Exercise instructions: Rewrite the passage on high-harmonic generation below from "Cornell researchers have" to "for this application.", substituting "nanoscale structures" for each occurrence of "nanostructures".

Cornell researchers have developed nanostructures that enable
record-breaking conversion of laser pulses into high-harmonic generation,
paving the way for new scientific tools for high-resolution imaging and
studying physical processes that occur at the scale of an attosecond – one
quintillionth of a second.
High-harmonic generation has long been used to merge photons from a pulsing
laser into one, ultrashort photon with much higher energy, producing extreme
ultraviolet light and X-rays used for a variety of scientific purposes.
Traditionally, gases have been used as sources of harmonics, but a research
team led by Gennady Shvets, professor of applied and engineering physics in
the College of Engineering, has shown that engineered nanostructures have a
bright future for this application.
The research is detailed in the paper “Generation of Even and Odd High
Harmonics in Resonant Metasurfaces Using Single and Multiple Ultra-Intense
Laser Pulses,” published on July 7, 2021, in Nature Communications. Maxim
Shcherbakov, who conducted the research as a Cornell postdoctoral associate
before becoming an assistant professor at the University of California,
Irvine, is the lead author.

Given entries:
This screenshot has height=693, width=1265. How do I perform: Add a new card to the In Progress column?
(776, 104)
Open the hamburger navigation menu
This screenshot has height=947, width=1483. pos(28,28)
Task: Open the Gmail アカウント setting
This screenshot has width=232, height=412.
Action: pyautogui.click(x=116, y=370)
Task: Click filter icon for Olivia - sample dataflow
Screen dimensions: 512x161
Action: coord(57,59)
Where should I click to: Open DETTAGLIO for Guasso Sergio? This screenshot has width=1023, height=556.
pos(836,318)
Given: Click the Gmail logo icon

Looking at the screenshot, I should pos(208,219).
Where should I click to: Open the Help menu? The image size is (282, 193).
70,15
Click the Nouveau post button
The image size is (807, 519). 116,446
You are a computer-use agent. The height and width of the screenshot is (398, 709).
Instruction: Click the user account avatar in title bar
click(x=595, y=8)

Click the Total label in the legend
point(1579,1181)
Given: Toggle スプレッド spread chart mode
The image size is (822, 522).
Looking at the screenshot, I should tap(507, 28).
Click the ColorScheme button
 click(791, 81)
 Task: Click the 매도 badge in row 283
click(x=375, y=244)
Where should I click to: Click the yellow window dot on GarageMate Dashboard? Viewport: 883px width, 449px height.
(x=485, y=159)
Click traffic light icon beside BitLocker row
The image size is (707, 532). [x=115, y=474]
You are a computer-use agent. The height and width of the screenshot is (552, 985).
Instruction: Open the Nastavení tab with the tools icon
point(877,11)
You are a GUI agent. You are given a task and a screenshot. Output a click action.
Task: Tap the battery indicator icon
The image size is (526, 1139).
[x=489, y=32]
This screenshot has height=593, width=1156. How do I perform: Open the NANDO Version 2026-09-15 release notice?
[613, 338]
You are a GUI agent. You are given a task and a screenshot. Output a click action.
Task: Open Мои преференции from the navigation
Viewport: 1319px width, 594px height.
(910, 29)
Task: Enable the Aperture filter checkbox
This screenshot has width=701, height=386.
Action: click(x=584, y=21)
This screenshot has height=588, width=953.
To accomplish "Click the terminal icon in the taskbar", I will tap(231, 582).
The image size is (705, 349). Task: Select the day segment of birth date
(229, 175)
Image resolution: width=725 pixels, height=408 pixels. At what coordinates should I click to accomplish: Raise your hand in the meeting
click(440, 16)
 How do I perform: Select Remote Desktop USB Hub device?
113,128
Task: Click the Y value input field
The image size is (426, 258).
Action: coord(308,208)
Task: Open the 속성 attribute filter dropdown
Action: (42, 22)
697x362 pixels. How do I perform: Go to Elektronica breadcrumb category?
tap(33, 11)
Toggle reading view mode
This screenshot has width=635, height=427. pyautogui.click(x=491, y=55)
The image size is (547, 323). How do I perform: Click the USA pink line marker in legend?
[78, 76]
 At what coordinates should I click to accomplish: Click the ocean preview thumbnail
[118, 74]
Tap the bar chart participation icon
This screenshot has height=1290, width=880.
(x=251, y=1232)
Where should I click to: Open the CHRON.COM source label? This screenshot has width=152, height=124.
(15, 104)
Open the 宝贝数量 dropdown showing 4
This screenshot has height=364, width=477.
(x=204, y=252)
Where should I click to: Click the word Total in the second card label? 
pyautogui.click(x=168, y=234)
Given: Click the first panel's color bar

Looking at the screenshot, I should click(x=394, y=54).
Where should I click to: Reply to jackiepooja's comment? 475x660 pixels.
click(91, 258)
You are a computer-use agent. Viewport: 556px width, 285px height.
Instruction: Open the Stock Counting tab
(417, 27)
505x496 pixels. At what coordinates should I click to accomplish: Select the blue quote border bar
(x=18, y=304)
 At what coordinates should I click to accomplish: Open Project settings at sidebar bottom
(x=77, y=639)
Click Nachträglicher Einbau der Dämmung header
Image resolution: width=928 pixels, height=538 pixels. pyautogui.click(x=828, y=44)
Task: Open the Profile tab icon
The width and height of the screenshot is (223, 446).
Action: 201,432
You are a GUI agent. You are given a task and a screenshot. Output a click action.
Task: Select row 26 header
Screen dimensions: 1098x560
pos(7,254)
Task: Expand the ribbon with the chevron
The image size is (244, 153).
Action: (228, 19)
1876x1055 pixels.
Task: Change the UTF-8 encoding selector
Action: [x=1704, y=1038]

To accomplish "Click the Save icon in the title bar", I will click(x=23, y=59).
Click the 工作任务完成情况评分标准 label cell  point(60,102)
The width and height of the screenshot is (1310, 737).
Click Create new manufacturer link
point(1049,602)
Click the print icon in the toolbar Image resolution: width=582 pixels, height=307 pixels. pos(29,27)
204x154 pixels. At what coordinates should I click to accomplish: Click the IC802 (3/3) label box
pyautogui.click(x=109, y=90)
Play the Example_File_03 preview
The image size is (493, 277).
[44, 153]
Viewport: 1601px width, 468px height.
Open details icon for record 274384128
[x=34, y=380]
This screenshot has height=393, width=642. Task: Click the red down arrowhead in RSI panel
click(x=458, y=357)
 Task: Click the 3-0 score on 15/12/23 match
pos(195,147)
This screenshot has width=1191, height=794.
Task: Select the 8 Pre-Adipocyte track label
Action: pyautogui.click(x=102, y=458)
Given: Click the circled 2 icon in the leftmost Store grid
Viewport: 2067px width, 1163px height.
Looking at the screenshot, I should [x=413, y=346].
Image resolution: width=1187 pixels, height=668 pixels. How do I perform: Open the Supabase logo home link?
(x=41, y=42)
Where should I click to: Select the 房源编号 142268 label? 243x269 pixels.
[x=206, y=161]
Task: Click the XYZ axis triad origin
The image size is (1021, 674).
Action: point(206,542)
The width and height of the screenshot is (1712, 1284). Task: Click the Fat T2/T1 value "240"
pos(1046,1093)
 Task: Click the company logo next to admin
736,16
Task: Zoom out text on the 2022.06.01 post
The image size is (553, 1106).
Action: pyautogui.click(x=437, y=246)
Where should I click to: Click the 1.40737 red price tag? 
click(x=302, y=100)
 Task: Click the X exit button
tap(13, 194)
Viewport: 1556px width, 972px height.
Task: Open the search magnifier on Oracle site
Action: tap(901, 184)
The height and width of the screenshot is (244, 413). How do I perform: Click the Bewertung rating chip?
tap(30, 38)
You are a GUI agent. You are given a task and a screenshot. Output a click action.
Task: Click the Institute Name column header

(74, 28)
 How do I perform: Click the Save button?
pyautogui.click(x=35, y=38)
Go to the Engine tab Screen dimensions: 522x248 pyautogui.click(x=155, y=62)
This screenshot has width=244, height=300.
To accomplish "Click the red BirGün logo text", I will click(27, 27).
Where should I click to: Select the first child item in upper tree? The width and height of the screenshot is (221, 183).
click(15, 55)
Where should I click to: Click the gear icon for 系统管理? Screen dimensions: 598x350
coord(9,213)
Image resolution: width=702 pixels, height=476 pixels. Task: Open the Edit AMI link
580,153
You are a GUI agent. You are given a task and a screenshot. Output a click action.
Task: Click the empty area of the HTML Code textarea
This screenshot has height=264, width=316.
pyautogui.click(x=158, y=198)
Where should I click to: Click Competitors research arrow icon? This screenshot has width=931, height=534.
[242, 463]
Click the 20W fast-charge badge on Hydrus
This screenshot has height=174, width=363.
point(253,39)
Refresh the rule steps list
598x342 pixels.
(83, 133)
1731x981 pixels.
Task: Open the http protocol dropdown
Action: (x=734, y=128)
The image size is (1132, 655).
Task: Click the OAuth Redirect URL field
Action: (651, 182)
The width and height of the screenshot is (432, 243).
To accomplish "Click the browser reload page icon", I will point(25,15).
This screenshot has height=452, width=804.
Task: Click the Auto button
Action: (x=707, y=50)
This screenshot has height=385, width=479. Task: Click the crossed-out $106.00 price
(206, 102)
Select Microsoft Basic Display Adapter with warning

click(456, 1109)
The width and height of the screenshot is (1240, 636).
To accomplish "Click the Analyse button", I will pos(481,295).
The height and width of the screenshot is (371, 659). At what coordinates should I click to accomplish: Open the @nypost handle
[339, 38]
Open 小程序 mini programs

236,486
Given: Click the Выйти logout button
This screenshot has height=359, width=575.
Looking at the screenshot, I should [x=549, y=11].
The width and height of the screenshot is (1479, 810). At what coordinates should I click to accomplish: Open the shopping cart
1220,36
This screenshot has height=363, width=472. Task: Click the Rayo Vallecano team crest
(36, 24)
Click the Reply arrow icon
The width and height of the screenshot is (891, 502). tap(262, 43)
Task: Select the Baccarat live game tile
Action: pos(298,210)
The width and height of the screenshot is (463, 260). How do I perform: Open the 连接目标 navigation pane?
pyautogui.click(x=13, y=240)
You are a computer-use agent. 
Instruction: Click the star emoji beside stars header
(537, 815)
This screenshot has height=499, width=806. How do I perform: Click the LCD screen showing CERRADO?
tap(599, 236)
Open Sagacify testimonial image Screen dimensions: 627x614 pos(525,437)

Result:
Cornell researchers have developed nanoscale structures that enable
record-breaking conversion of laser pulses into high-harmonic generation,
paving the way for new scientific tools for high-resolution imaging and
studying physical processes that occur at the scale of an attosecond – one
quintillionth of a second.
High-harmonic generation has long been used to merge photons from a pulsing
laser into one, ultrashort photon with much higher energy, producing extreme
ultraviolet light and X-rays used for a variety of scientific purposes.
Traditionally, gases have been used as sources of harmonics, but a research
team led by Gennady Shvets, professor of applied and engineering physics in
the College of Engineering, has shown that engineered nanoscale structures have a
bright future for this application.